Reproduce the entries below verbatim, from the first line through the line containing "Action: 893,110", both included. Leave the pictures out of the copy.

━━━━━━

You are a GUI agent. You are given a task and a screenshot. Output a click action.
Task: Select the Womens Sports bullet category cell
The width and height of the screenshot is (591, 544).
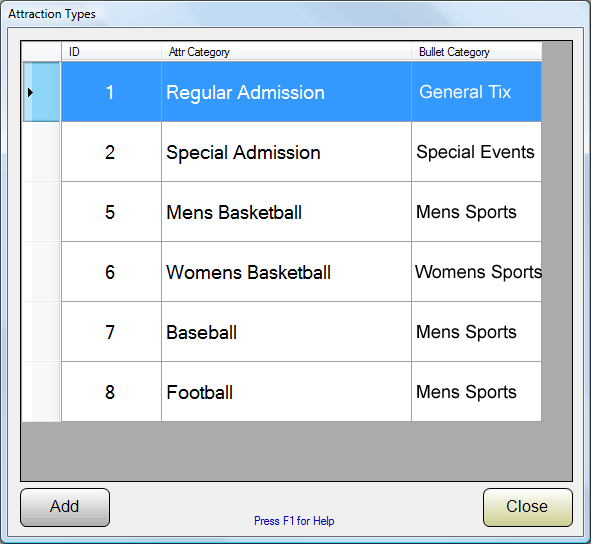(x=476, y=272)
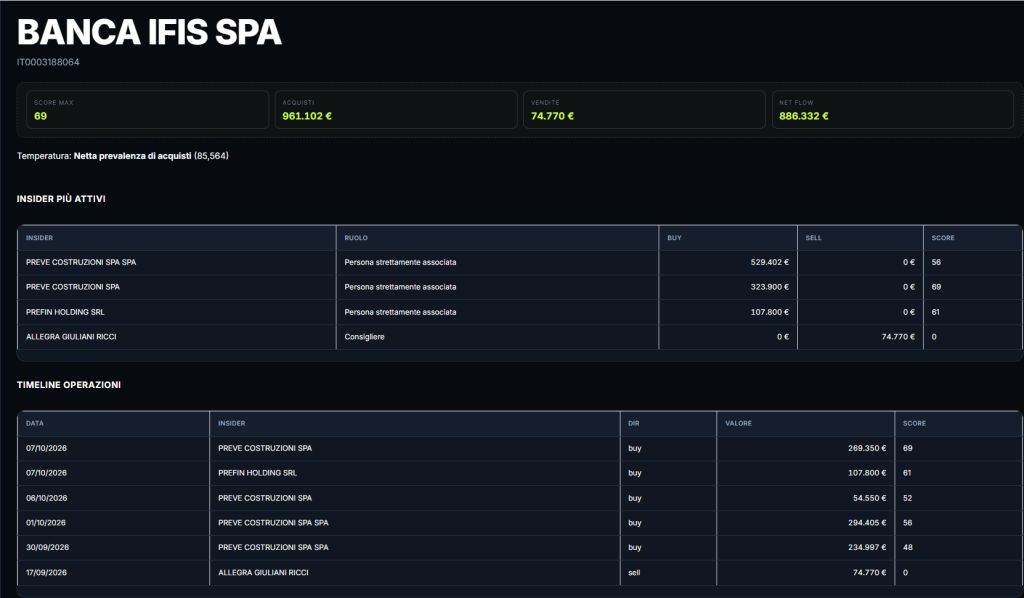Viewport: 1024px width, 598px height.
Task: Select the Net Flow card 886.332 €
Action: 893,110
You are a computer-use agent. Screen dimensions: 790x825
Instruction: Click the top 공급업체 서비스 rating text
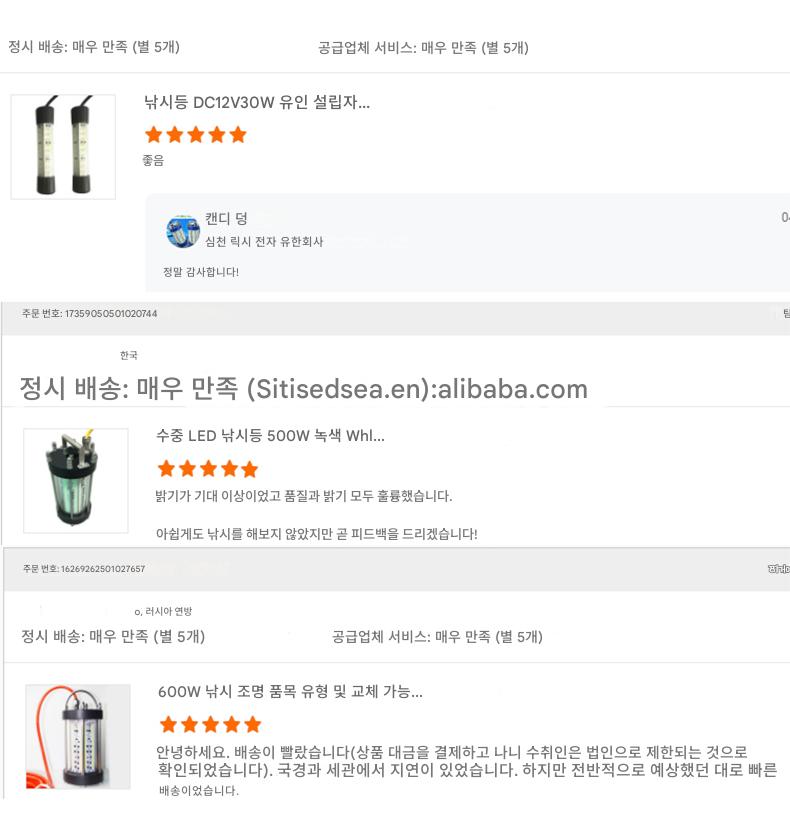423,47
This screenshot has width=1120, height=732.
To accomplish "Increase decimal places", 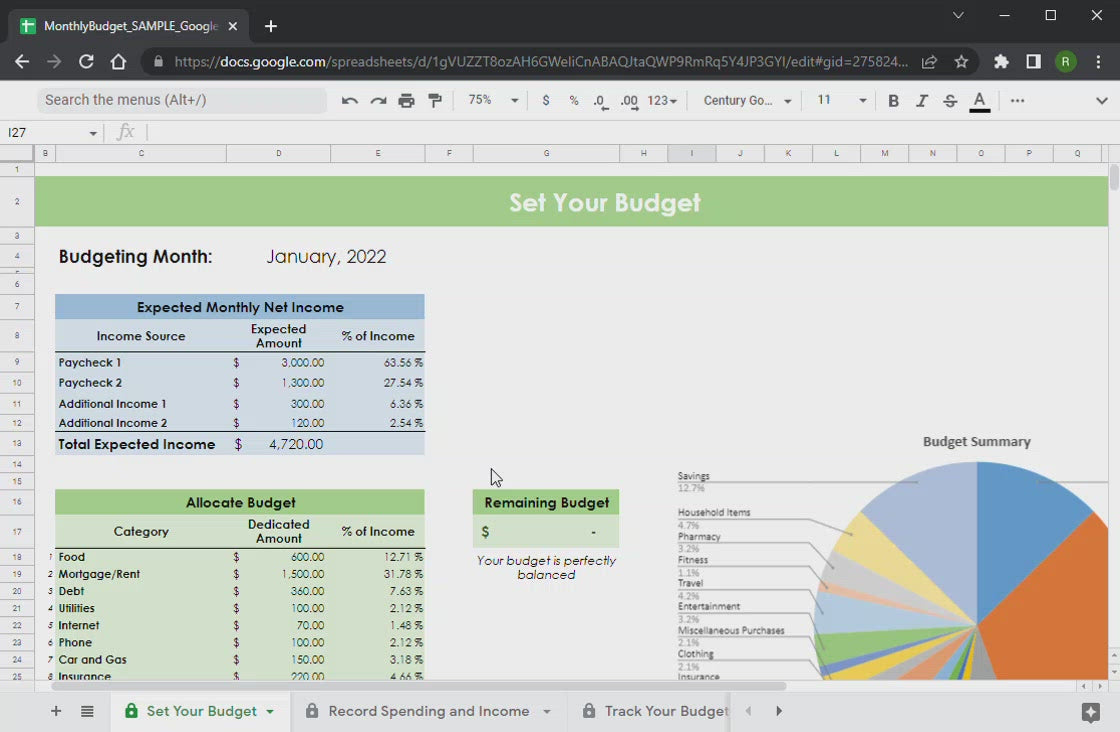I will pyautogui.click(x=629, y=101).
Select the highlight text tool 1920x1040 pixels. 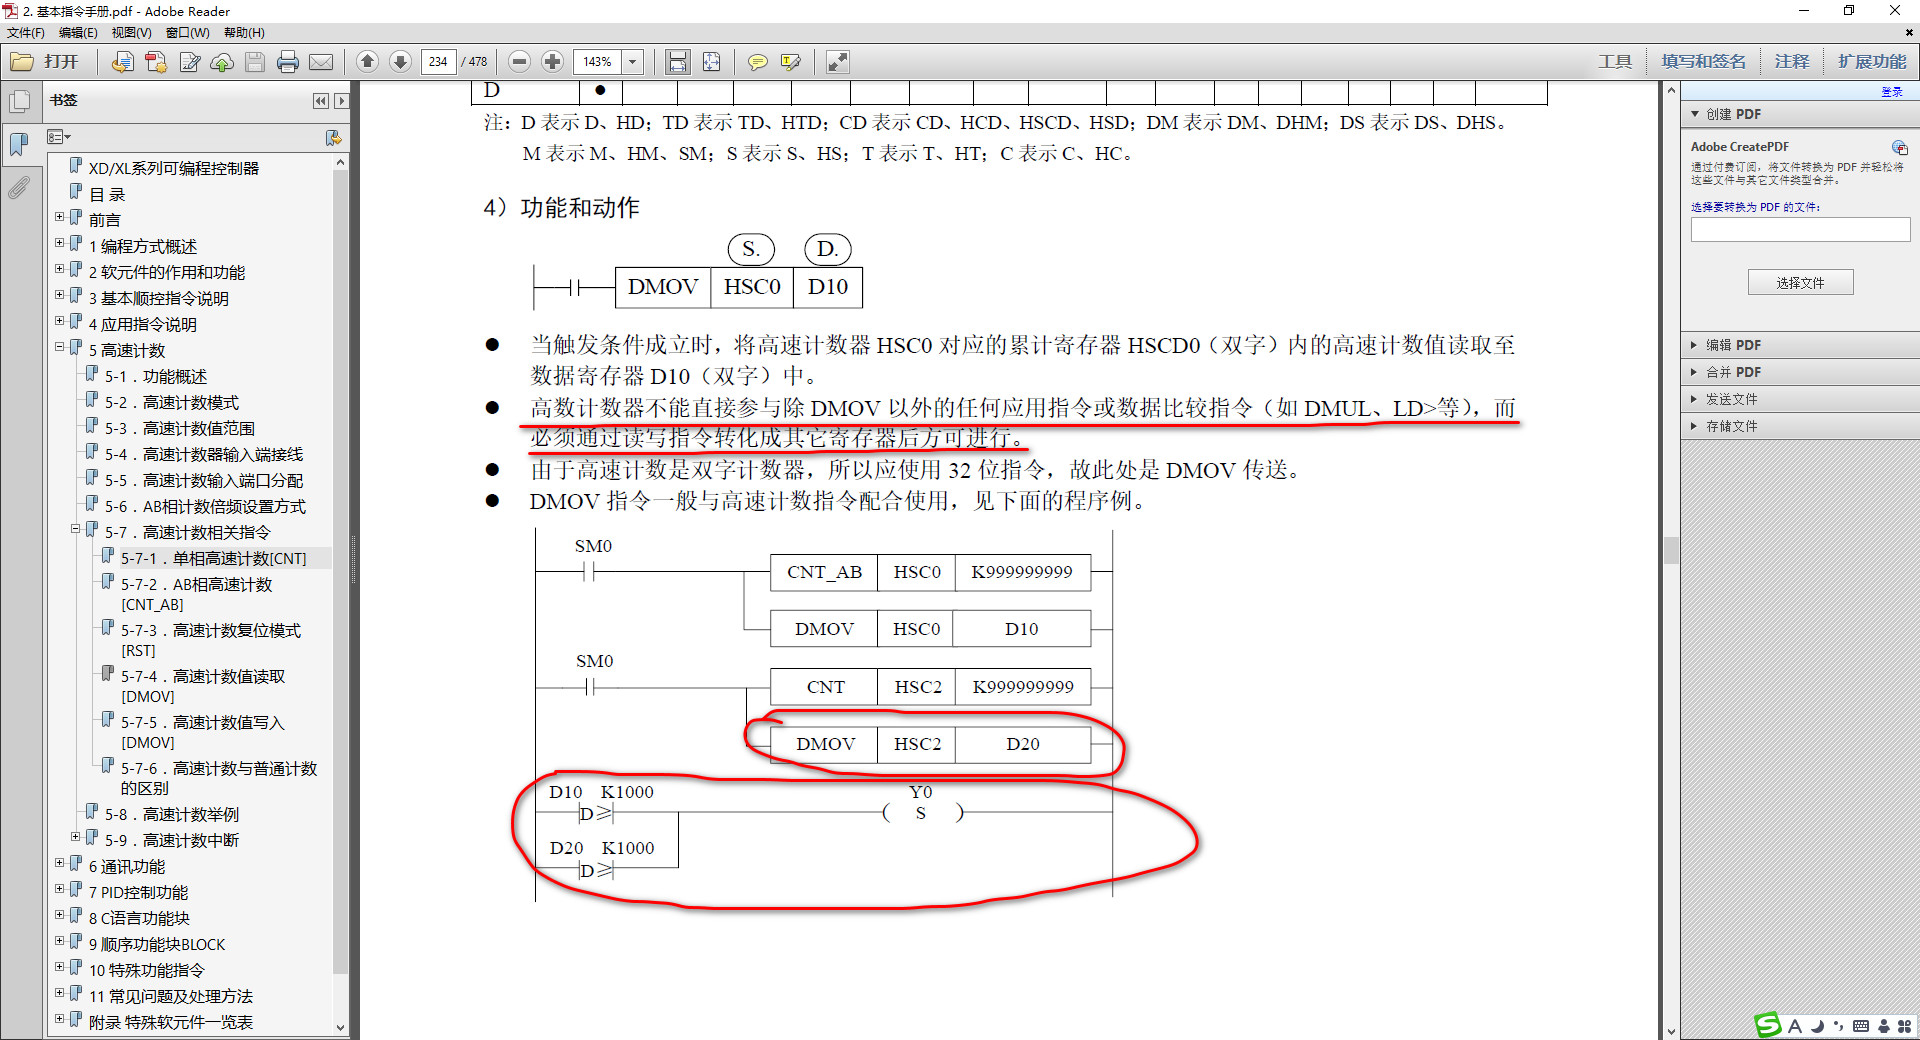[x=790, y=62]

━━━━━━

▸ Solution:
You are a GUI agent. You are given a task and a screenshot. Output a click action.
Task: Select the Womens Sports bullet category cell
The width and height of the screenshot is (591, 544).
(x=476, y=272)
Viewport: 1024px width, 598px height.
Task: Select the Net Flow card 886.332 €
Action: 893,110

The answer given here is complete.